His parents stressed education. Greer Love, Bamba’s elementary school coach and longtime mentor, introduced the “big rocks” approach to decision-making that Bamba spoke of in his commitment announcement letter on The Players’ Tribune. His brothers, both of whom played college basketball (Sidiki Johnson played for Arizona; Ibrahim played in Division II) preached patience and not to rush in making a decision.

Armed with knowledge and perspective, Bamba concluded that Texas was the place.

“I felt like Texas had everything those [other] schools had to offer, but all in one,” he said.

Since arriving in Austin, Bamba has gained about 15 pounds (he weighs 225 now), is playing with better balance, becoming more detail-oriented on defense and working on improving his offensive range.
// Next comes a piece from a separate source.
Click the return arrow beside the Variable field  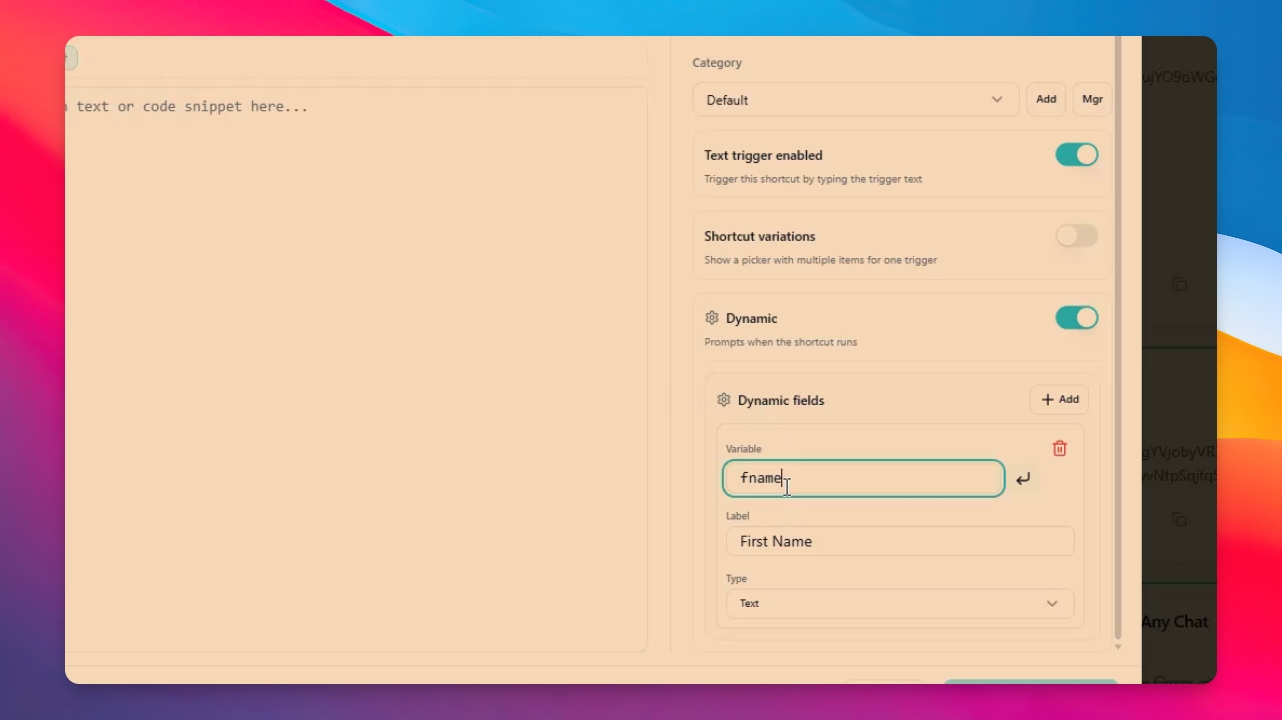pyautogui.click(x=1023, y=480)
In his first bit of live action in an exhibition last week vs. Texas A&M, Bamba showed off his diverse range of skills. Yes, he can block shots. Yes, he can throw down a monster dunk. But he’s smooth, can run the floor, and can face up and drive to the bucket, which he did impressively once on Aggies preseason All-American forward Robert Williams. He’s comfortable shooting from distance. In one three-play sequence in the first half, Bamba showed a glimpse of what’s likely to be a common occurrence this season: He scored from close range in a half-court set, got a block on the ensuing defensive possession, then finished with a transition layup.

“He’s got a great feel on the block,” Horn said. “He can shoot the basketball and he’s got good basketball IQ.

“I think there’s a difference between saying a guy is skilled if he’s big and can make a shot and skilled from the standpoint of ‘OK, he can make a read and throw a backdoor, put it down a couple dribbles and then kick it out.’ To me, those are two different things. He can do all of that and I think that’s pretty exciting for his future.”

With Bamba anchoring the frontcourt, Coleman at the point, Jones returning for a sophomore season after bypassing the NBA draft and a plethora of athletes on the roster, there’s no questioning Texas’ talent. The difference between 11-22 and a deep NCAA tournament run, to Smart, all comes back to culture.

The three main core values in Smart’s super-secret document are “relationships, growth and victory.” Those words are posted in large text in the Longhorns’ practice court in Denton A. Cooley Pavilion.

“We have to get to a point where, culturally, every day — particularly in the game — we carry over exactly the things that we talk about and work on and say we’re going to be about,” Smart said.

This will be the only season Bamba will be around to help accomplish these things, as he’s almost certainly a one-and-done player. He called being the No. 1 overall pick in the NBA draft “definitely a goal of mine” but he’s got other goals, too, like winning the Big 12 or a national championship, lofty for a squad that didn’t even win a dozen games last season.

“You can see in everyone’s mindset that they’re hungry for more,” Bamba said. “It’s a statement year, obviously.”

Together, Smart and Bamba are trying to revive Texas basketball. Time will tell if they do. If Bamba is as good as advertised — in his 29 minutes against the Aggies, his 15-point, 10-rebound performance suggests he can be — that goal is within reach.

“I think we’ve made major progress since our last game,” Smart said. “But on the other hand, we haven’t played a game since our last game. You want your on-court results to mirror the progress you’re making off the court and in practice culturally. Sometimes, that doesn’t happen as fast as you want it to. But this is a big year for us to take a big jump on the court in terms of results.”

Said Bamba: “The platform for winning now is as big as can be. We have a really talented team this year. Can’t wait to get out there and show how things have changed since last year.”

If they indeed have, the results will show. And if Smart and Bamba can make magic together this season, and Smart hauls in another stellar recruiting class, Bamba could be the linchpin that propels the Longhorns into becoming the kind of program Smart envisioned when he arrived.

Everything they do is a domino. And they might topple in Smart’s and the Longhorns’ favor for years after Bamba leaves Austin.